Stored data entries:
******************************
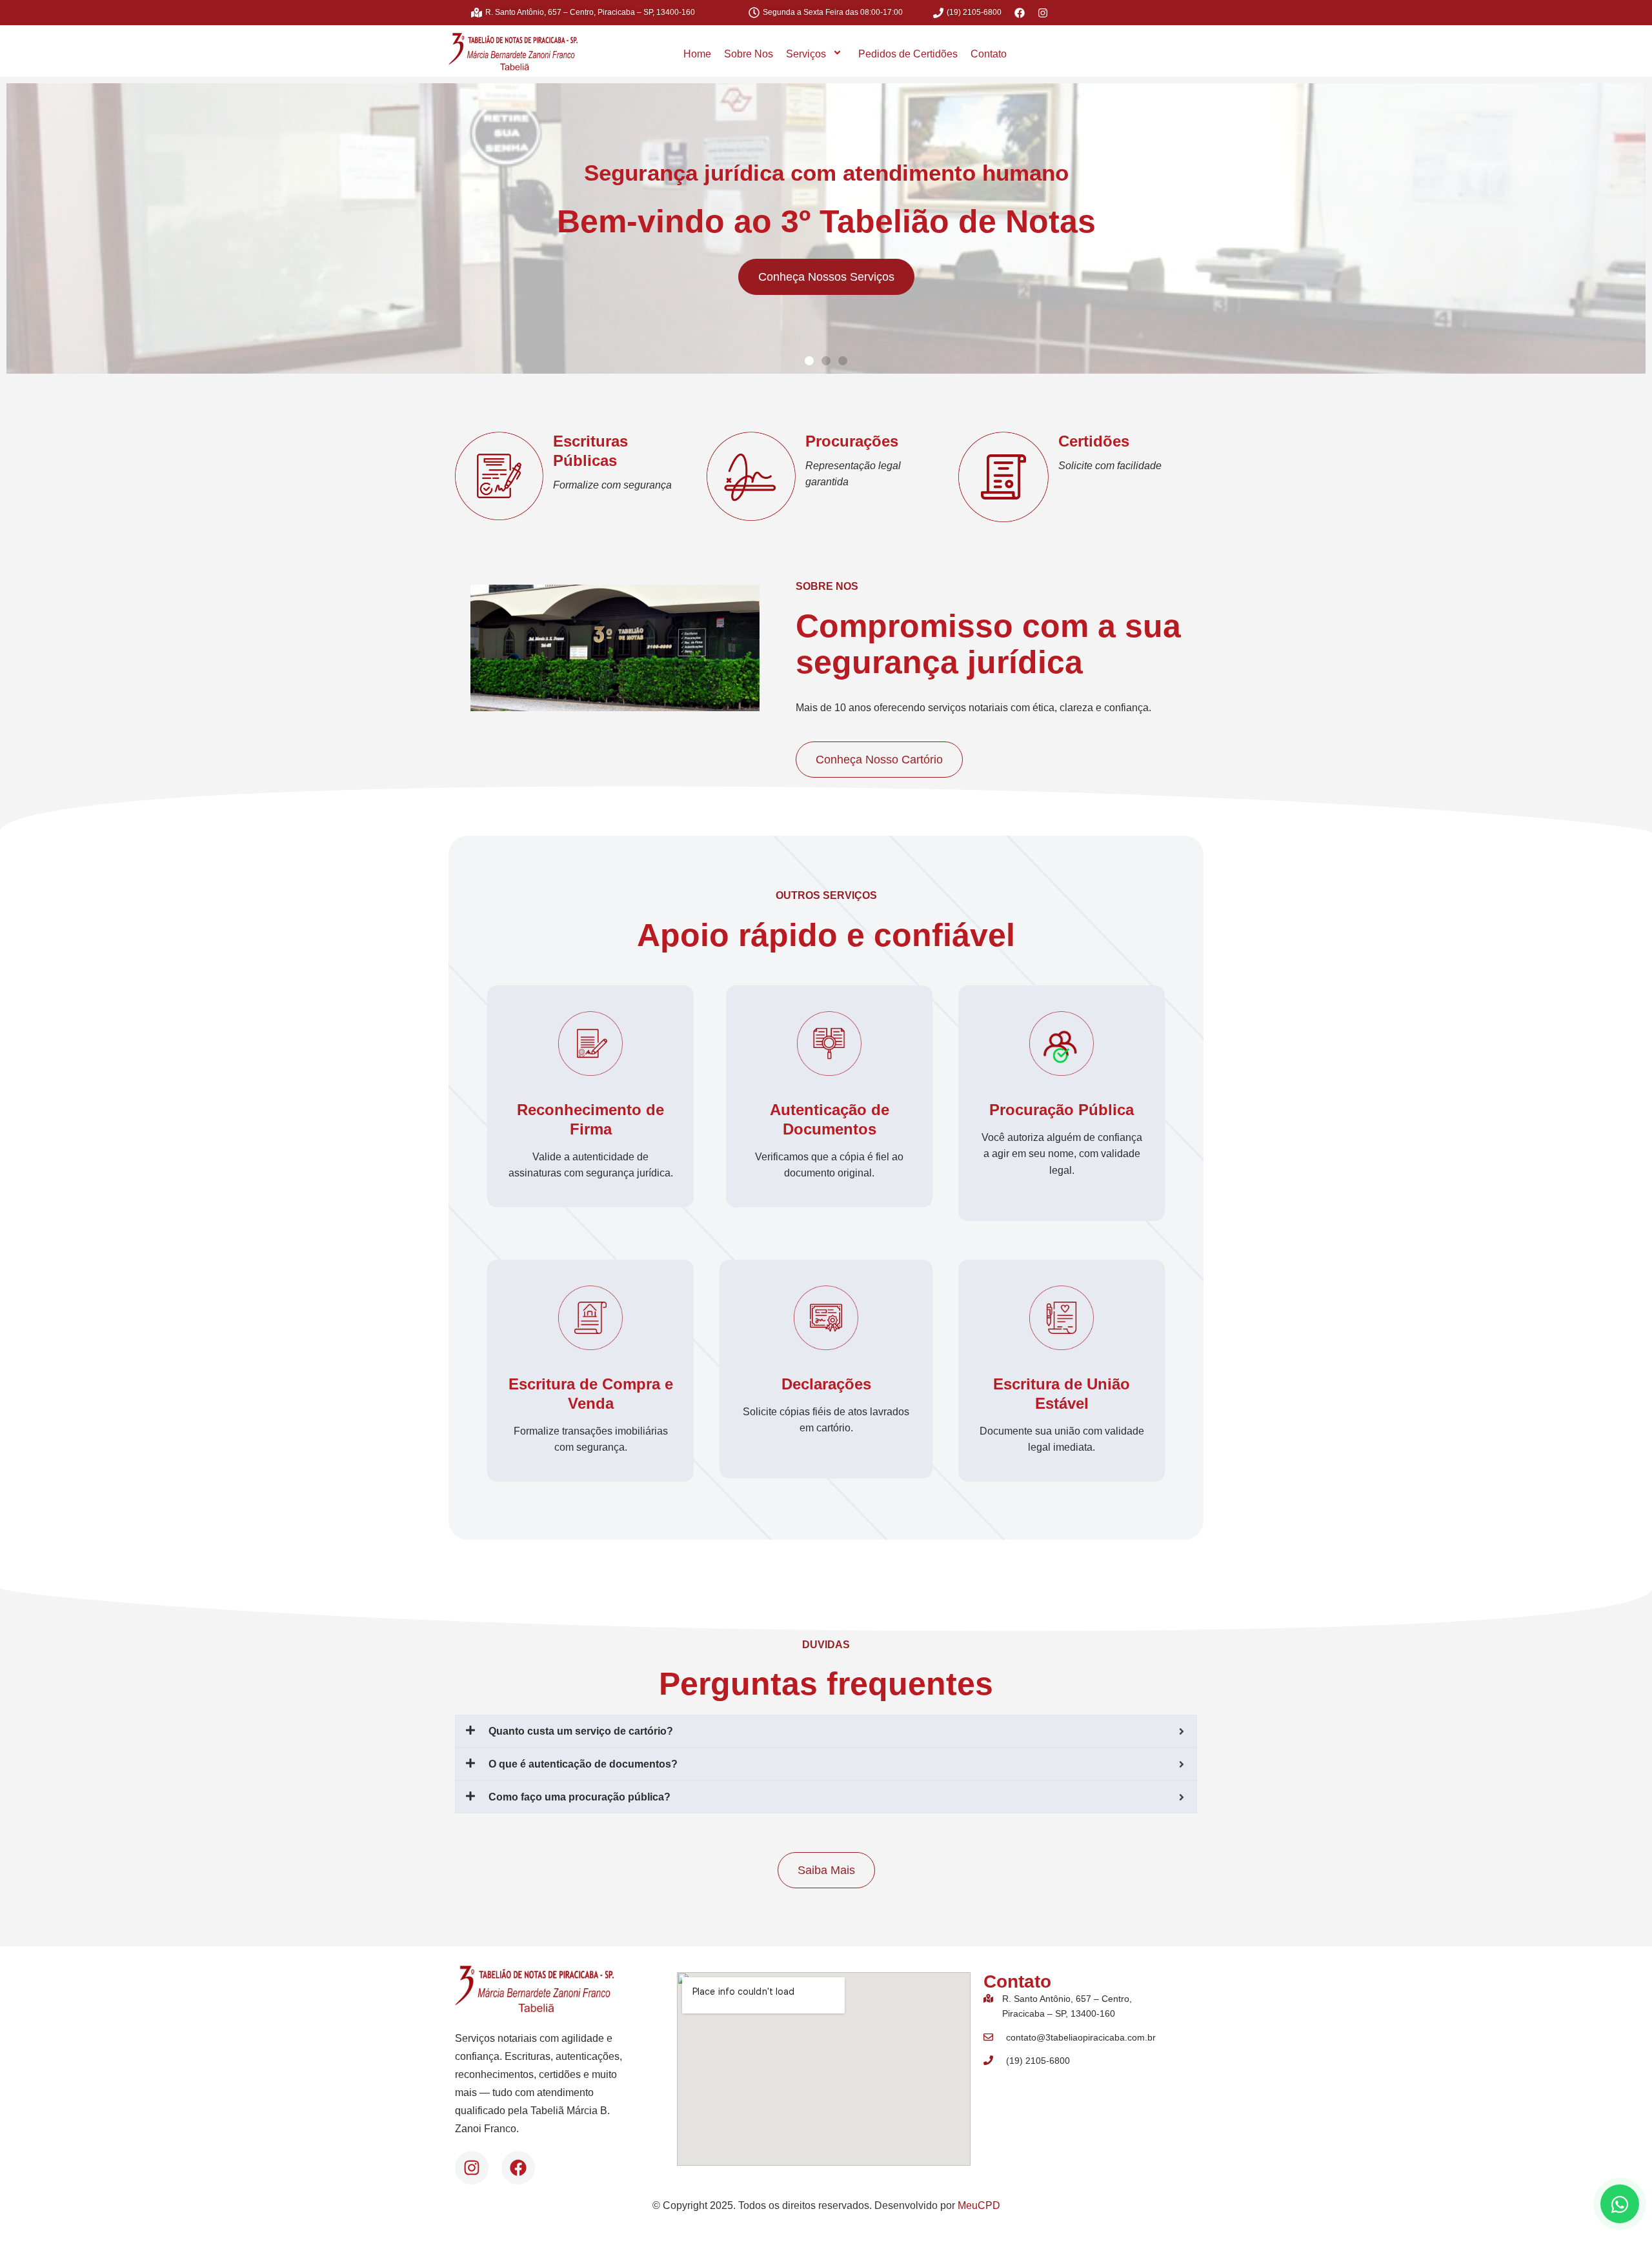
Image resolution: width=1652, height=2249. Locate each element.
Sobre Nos (748, 53)
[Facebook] (518, 2167)
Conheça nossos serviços (826, 276)
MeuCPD (979, 2205)
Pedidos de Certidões (908, 53)
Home (697, 53)
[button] (809, 360)
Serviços (806, 53)
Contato (989, 53)
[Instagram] (472, 2167)
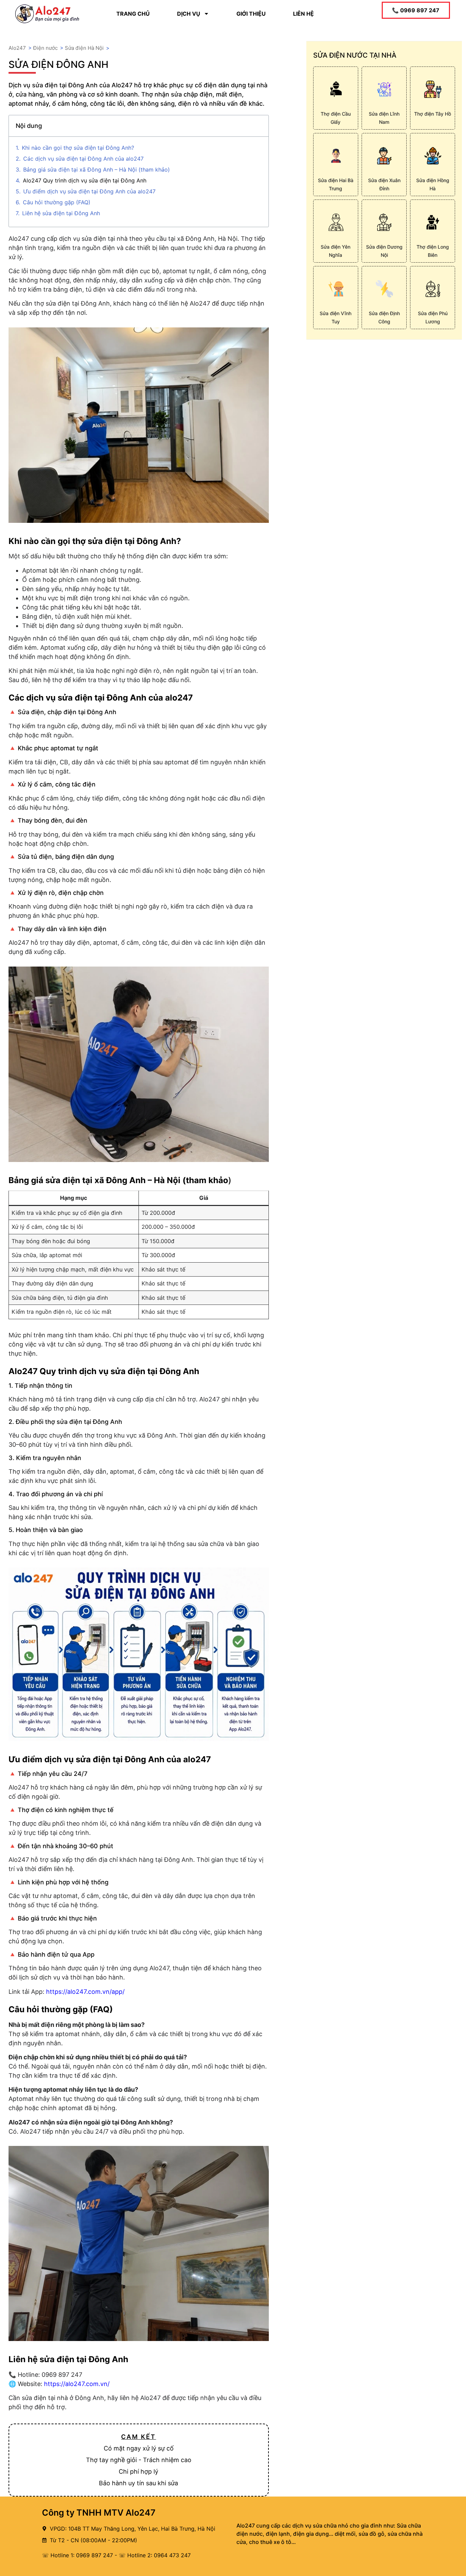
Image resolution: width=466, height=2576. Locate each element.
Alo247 (17, 48)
******************************
WHAT YOU NEED TO DO: Go through the lines above. Select every one that has the string "resolution".

REPLY:
Image resolution: width=1652, height=2249. Locate each element.
Image resolution: width=466, height=2576. Locate each element.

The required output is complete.